Mammograms for the early detection of breast cancer should begin at age 40, be repeated every two years, and continue until age 74, according to new recommendations approved by the United States Preventive Services Task Force (USPSTF). in English) and which are presented today in the journal JAMA, published by the American Medical Association (AMA).

The new recommendations, which lower the starting age of mammograms recommended by the USPSTF by ten years, have been adopted due to the increase in cases of breast cancer registered in the age group of 40 to 50 years. The decision is part of an international trend to expand the age range in which early detection of breast cancer is offered.

In Europe, the European Commission already recommends mammograms from ages 45 to 74, and repeating them every two or three years. In Spain, only the Valencian Community, Galicia and Murcia currently follow the European recommendation.

The Spanish Society of Medical Oncology (SEOM) considers that “the European recommendations are correct,” declares oncologist César A. Rodríguez, president of the entity. “It cannot be said at this time that the benefits of screening in the 40 to 44 age group are well established. In the group of 45 to 49, they are.”

The majority of communities – including Catalonia and Madrid – currently limit early detection of breast cancer through public health to the age group of 50 to 69 years. Four other communities (Castilla-La Mancha, Castilla y León, La Rioja and Navarra) have increased the starting age to 45, but still do not offer it in the group of 70 to 74 years, in which the incidence of breast cancer is higher.

“It is a complex issue in which risks and benefits must be assessed,” declares Montserrat Muñoz, coordinator of the Breast Cancer Unit at the Hospital Clínic in Barcelona. “In the 40 to 50 age group there are fewer people affected than in the 50 to 69 age group,” so “many mammograms must be done on women who will not have pathology to detect a small number of cancers.”

The USPSTF of the United States has assessed that “the incidence [of breast cancer] in women aged 40 to 49 years increased gradually between 2000 and 2015” and that “it increased most notably between 2015 and 2019, with an average increase 2.0% annually,” according to the report presenting the new recommendations published in JAMA.
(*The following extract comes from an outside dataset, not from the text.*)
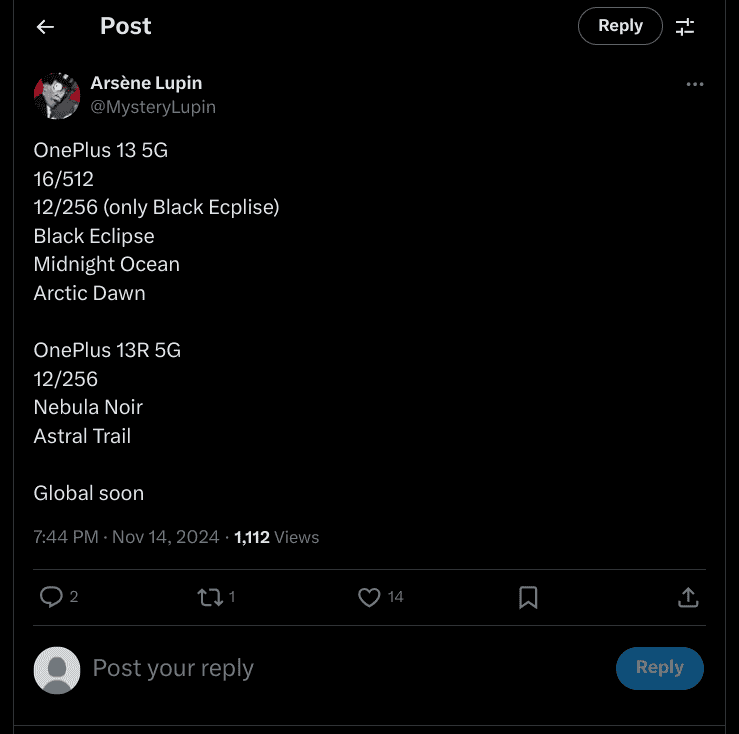The height and width of the screenshot is (734, 739).
Task: Click the 7:44 PM Nov 14, 2024 timestamp
Action: tap(126, 537)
There is no data on the possible increase in breast cancer cases in women under 50 years of age in Spain.

The new USPSTF recommendations update previous ones, published in 2016, and are based on a review of currently available scientific evidence on mammography and epidemiological trends in breast cancer.

The recommendations are aimed at cis women with a medium risk of breast cancer, as well as trans men and non-binary people born anatomically as women. They are not applicable to people at high risk of breast cancer (for example, for hereditary reasons or having been exposed to high doses of radiation to the chest), for whom the early detection strategy must be assessed on an individual basis.

The group of experts recommends repeating mammograms every two years, rather than every year, because this reduces the number of false positives and maintains the ability to detect early tumors, when the prospects for successfully treating them are high. False positives – that is, the detection of a possible cancer that later turns out not to be cancer – require additional diagnostic tests and usually have a negative psychological impact on affected women.

The USPSTF estimates that performing biannual mammograms from ages 50 to 74 prevents 6.7 breast cancer deaths per thousand women (which is equivalent to saving one in every 149 women). If screening begins at age 45, 7.5 deaths are avoided per thousand women (one every 133). If you go ahead to 40, 8.2 are avoided per thousand (one every 122).

“The incidence of breast cancer increases with age and reaches its highest point between ages 70 and 74,” notes the USPSTF. In this age group, in which only a minority of communities in Spain offer breast cancer screening, biannual mammograms reduce breast cancer mortality by 22%.

Over the age of 75, the USPSTF refrains from recommending that mammograms continue to be performed because no studies have been done to evaluate whether the benefits outweigh the risks in this group.

The new recommendations are framed in “a trend to reduce the age at which mammograms begin; “It is something that requires an adequate provision of resources so that screening reaches the entire target population and that is being evaluated here in Catalonia,” says Cristina Saura, a breast cancer specialist at the Vall d’Hebron hospital and the Institute of Oncology of Vall d’Hebron (VHIO).

Looking to the future, adds Saura, “we will evolve towards greater personalization of breast cancer screening programs, taking into account the individual risk of each person and incorporating new imaging and artificial intelligence technologies.”